Ehemann hilft im Alltag
Inzwischen besucht Köster den Kurs schon seit Jahren. Die Angebote der VHS in Kiel zum Lesen und Schreiben lernen sind alle kostenfrei und laufen das ganze Jahr hindurch. Teilnehmer dürfen so lange mitmachen, wie sie möchten.
Erika Köster nimmt zweimal in der Woche teil, an den anderen Tagen übt sie Zuhause. "Da hab ich meine eigenen Schulsachen und mein Buch. Darin lese ich mit meinem Mann zusammen. Manchmal aber auch alleine, und das kriege ich dann auch hin", erzählt sie stolz. Ihr Mann unterstützt sie auch im Alltag, etwa bei Formularen und Arztbesuchen.

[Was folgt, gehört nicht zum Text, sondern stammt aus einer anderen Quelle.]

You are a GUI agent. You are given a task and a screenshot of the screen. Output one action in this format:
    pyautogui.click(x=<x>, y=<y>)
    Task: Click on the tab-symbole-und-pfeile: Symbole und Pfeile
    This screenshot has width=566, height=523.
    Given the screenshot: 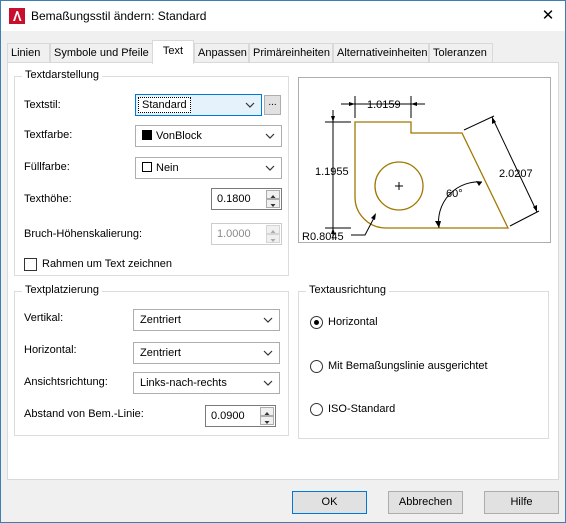 What is the action you would take?
    pyautogui.click(x=103, y=53)
    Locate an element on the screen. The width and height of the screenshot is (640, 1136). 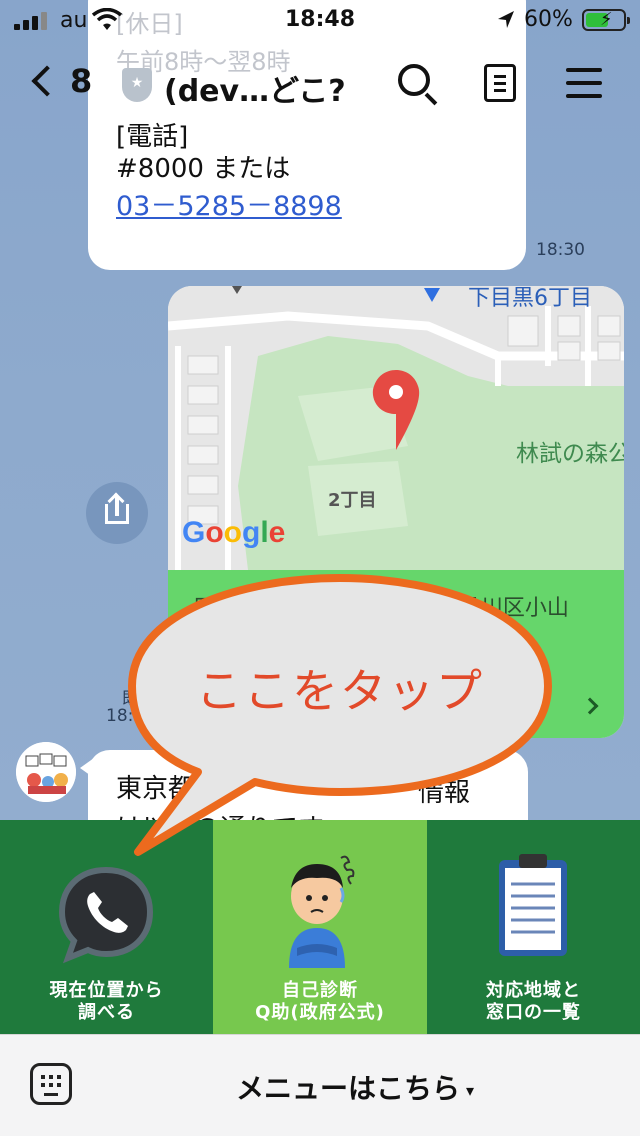
chat-header: 8 ★ (dev…どこ? is located at coordinates (320, 84).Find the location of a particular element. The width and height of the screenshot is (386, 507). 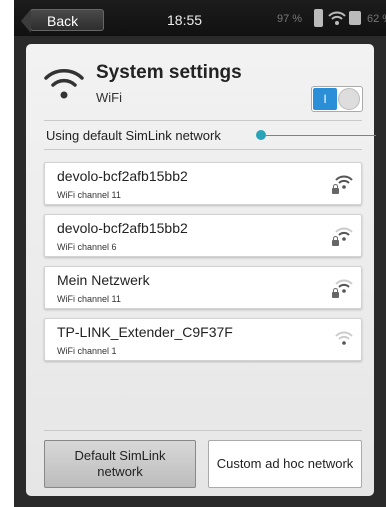

network-name: Mein Netzwerk is located at coordinates (104, 280).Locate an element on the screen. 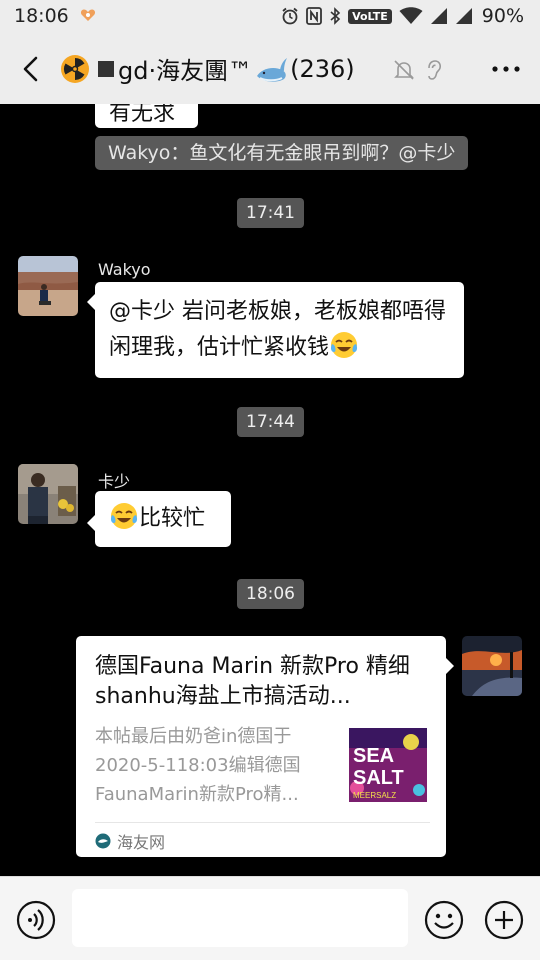 The width and height of the screenshot is (540, 960). timestamp-2: 17:44 is located at coordinates (270, 422).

Anderen Analphabeten Mut machen
In der Vergangenheit wurde sie auch mal ausgelacht, weil sie Schilder nicht lesen konnte oder einfach nicht weiter wusste. Da habe sie sich sehr geschämt und sei öfter in Tränen ausgebrochen, erinnert sich Köster. Mittlerweile steht sie aber dazu, dass sie nicht richtig lesen und schreiben kann: "Ich möchte anderen Mut machen, dass sie keine Angst haben brauchen, hierher zur VHS zu kommen."
Schließlich hat sich Erika Kösters eigener Mut ausgezahlt. Heute liest sie mühelos fast alles vor, was die Kursleiterin an die Tafel schreibt. Und nach mehr als 40 Jahren traut sie sich nun auch, selbst etwas an die Tafel zu schreiben. Vor allem anderen Kursteilnehmern und ihrer Lehrerin.